- Venue: Perry Lakes Stadium
- Date: 1 December 1962
- Competitors: 7 from 4 nations
- Winning distance: 164 ft 8+1⁄2 in (50.20 m) GR

Medalists
| gold medal | Valerie Young | New Zealand |
| silver medal | Rosslyn Williams | Australia |
| bronze medal | Mary McDonald | Australia |

= Athletics at the 1962 British Empire and Commonwealth Games – Women's discus throw =

The women's discus throw at the 1962 British Empire and Commonwealth Games as part of the athletics programme was held at the Perry Lakes Stadium on Saturday 1 December 1962.

● **DATA SECTION**
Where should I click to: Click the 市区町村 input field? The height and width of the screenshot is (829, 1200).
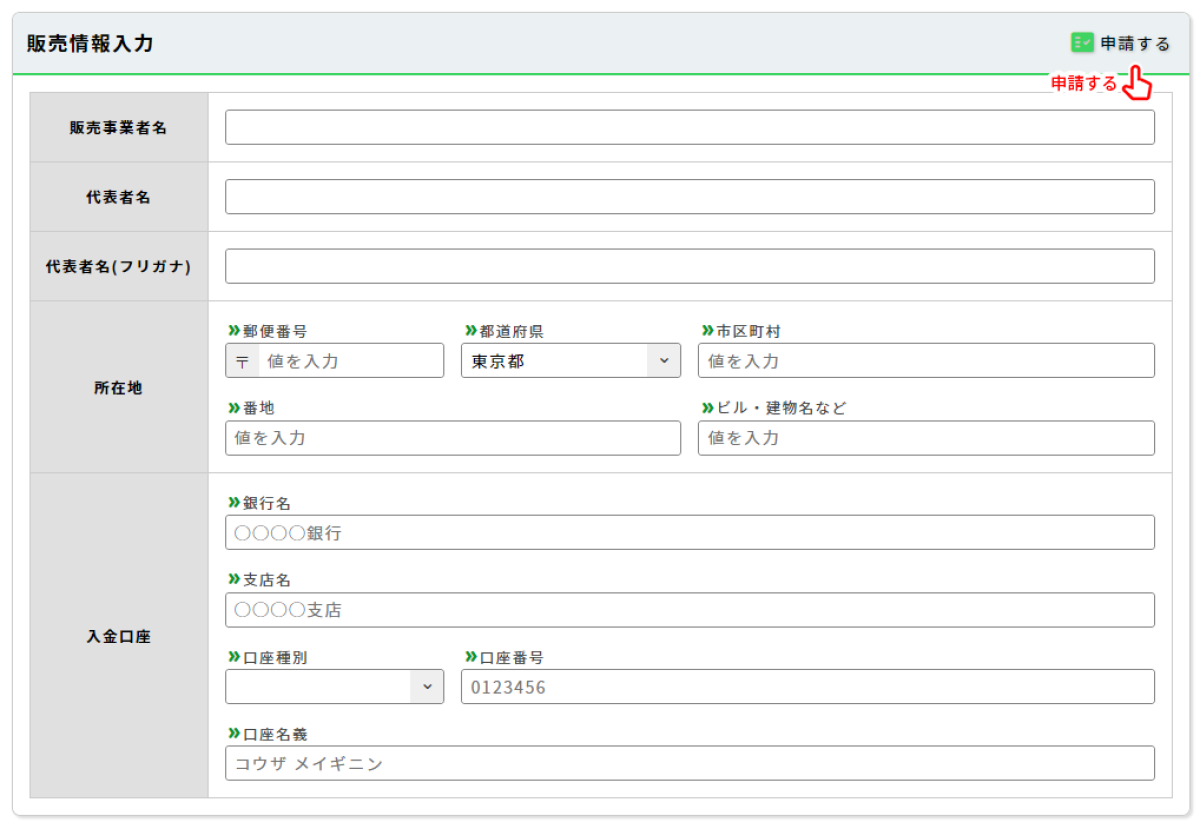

● **WHAT YOU WILL DO**
Duplicate the stretch of the women's discus throw text from "The women's discus" through "1 December 1962.".

● **TASK ANSWER**
The women's discus throw at the 1962 British Empire and Commonwealth Games as part of the athletics programme was held at the Perry Lakes Stadium on Saturday 1 December 1962.